Rozpoczęły się bardzo ważne dni dla Los Angeles Lakers, które powinny wyjaśnić, na jakich zawodnikach zbudowany będzie skład walczący o obronę tytułu. Anthony Davis zdecydował już, co zrobi ze swoją obecną umową, a w kuluarach mówi się także o kolejnym celu transferowym.
Sprawa Anthony’ego Davisa z pozoru wydaje się być bardzo prosta, mówiliśmy o niej wielokrotnie w trakcie trwania sezonu regularnego. Zawodnik miał w swoim kontrakcie opcję zawodnika za niecałe 29 milionów dolarów.
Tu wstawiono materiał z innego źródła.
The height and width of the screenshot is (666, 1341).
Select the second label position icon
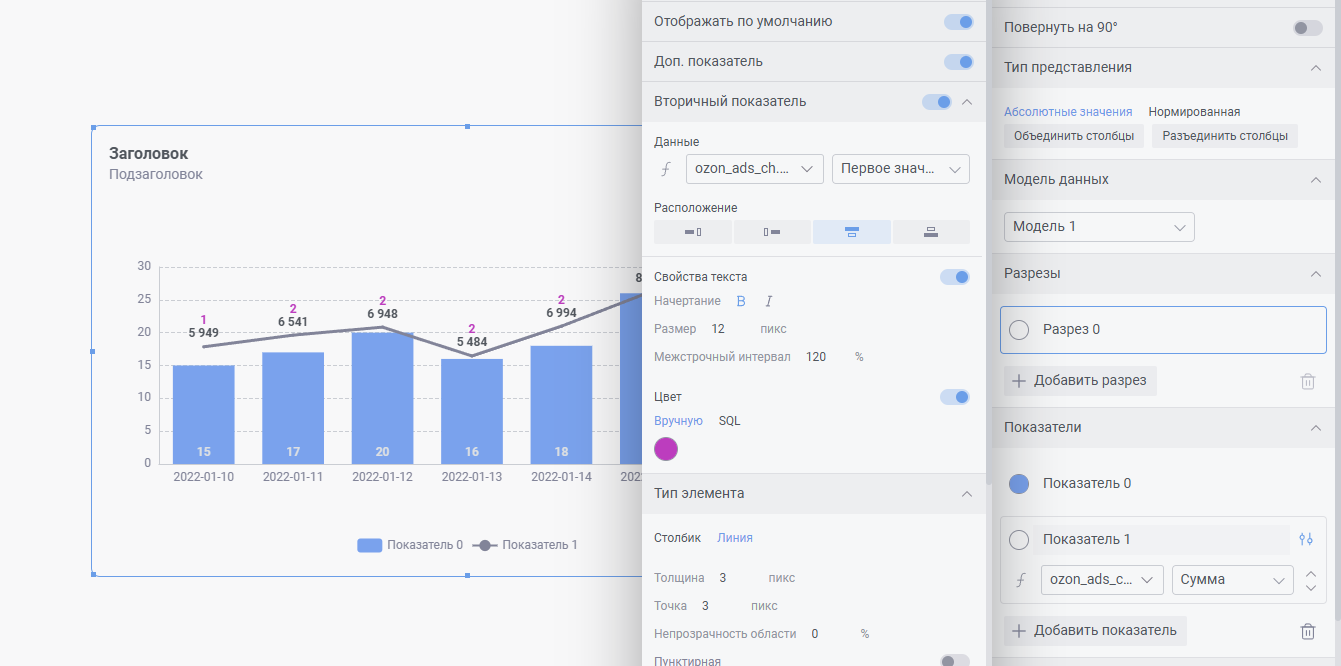coord(772,232)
Nie było żadnego sensu w przedłużaniu tej umowy o kolejny sezon, więc świeżo upieczony mistrz NBA zrezygnował z pieniędzy i wkrótce oficjalnie trafi na rynek wolnych agentów. W międzyczasie rozpoczęły się rozmowy na temat jego nowego kontraktu.
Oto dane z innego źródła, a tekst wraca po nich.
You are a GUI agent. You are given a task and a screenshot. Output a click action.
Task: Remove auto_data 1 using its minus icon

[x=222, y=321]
Ekipa z LA jako jedyna w lidze może zaproponować Davisowi 5-letnią umowę za 189 milionów dolarów. Z tym że istnieje prawdopodobieństwo, uż Davis zdecyduje się na krótszy kontrakt, np 2+1, by latem 2022 roku wykorzystać nieco lepszą sytuację finansową ligi i podpisać wyższy kontrakt. Przez pandemię progi salary-cap oraz luxury-tax zostały jednak zamrożone i trudno powiedzieć, jak liga zareaguje w kolejnych latach. Tak czy inaczej dla Lakers rozpoczęły się najważniejsze rozmowy tego off-season.
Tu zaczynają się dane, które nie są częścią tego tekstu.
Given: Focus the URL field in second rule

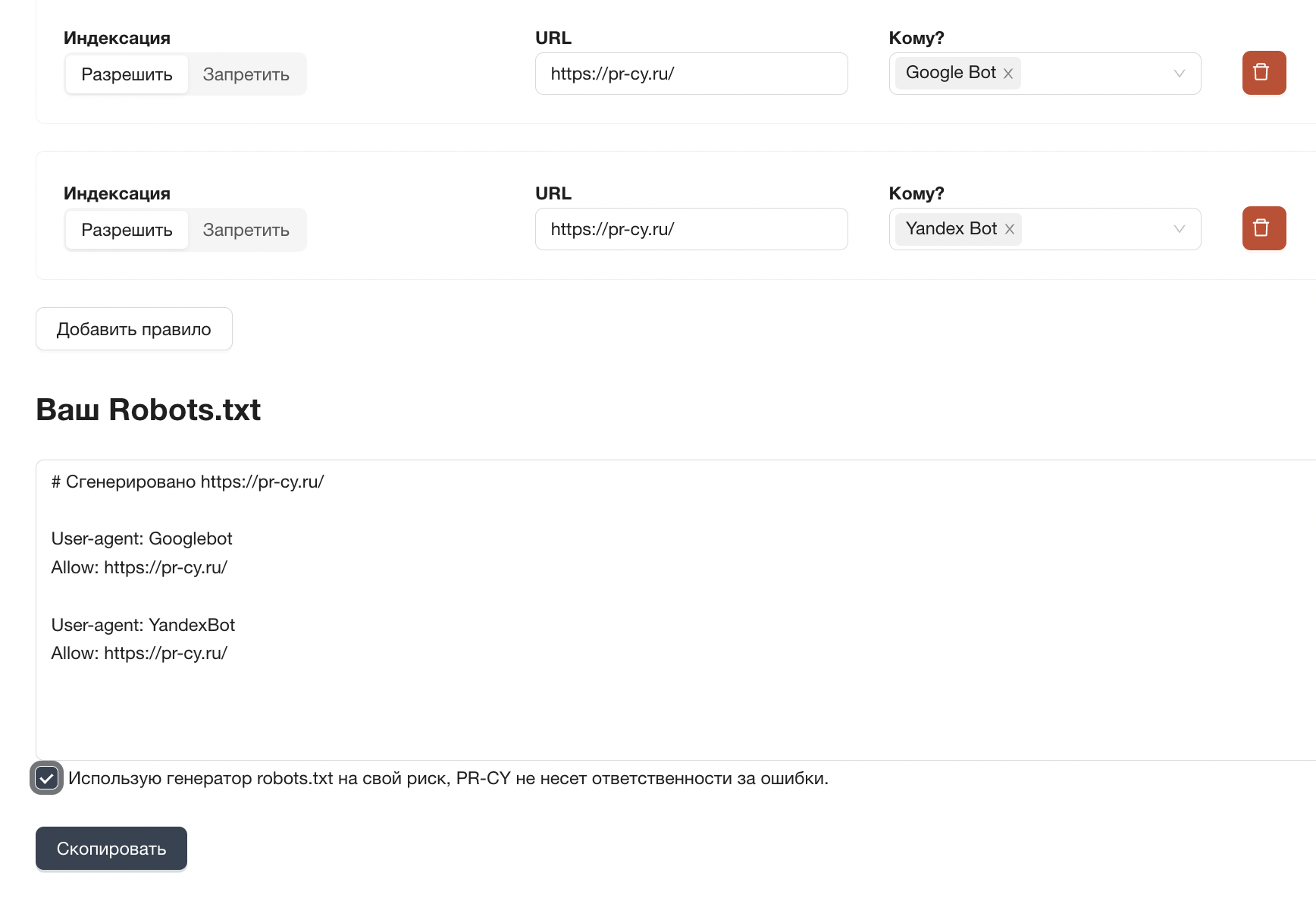Looking at the screenshot, I should point(691,229).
Tymczasem Adrian Wojnarowski z ESPN informuje, że kwestia transferu Dennisa Schrodera jest już dogadana i Niemiec jeszcze dzisiaj zostanie oficjalny wytransferowany do Los Angeles Lakers w zamian za Danny’ego Greena oraz 28. wybór w tegorocznym drafcie. W międzyczasie pojawił się jednak temat Erica Bledsoe. Doświadczony rozgrywający miałby być dla LA Lakers ciekawą alternatywą, gdyby na ostatniej prostej wysypało się porozumienie z Oklahomą City Thunder.
W 61 meczach poprzedniego sezonu Bledsoe notował średnio 14,9 punktu, 4,6 zbiórki i 5,4 asysty trafiając 47,4 FG% oraz 34,4 3PT%. Miał być podporą dla systemu Milwaukee Bucks, ale wielu wyrażało rozczarowanie jego postawą. Za kolejny sezon zarobi 17 milionów dolarów i rzekomo Bucks aktywnie próbują zawodnikiem handlować, by wzmocnić rotację przed kolejną kampanią. Lakers mają Bledsoe na swoim radarze i niewykluczone, że wrócą do rozmów.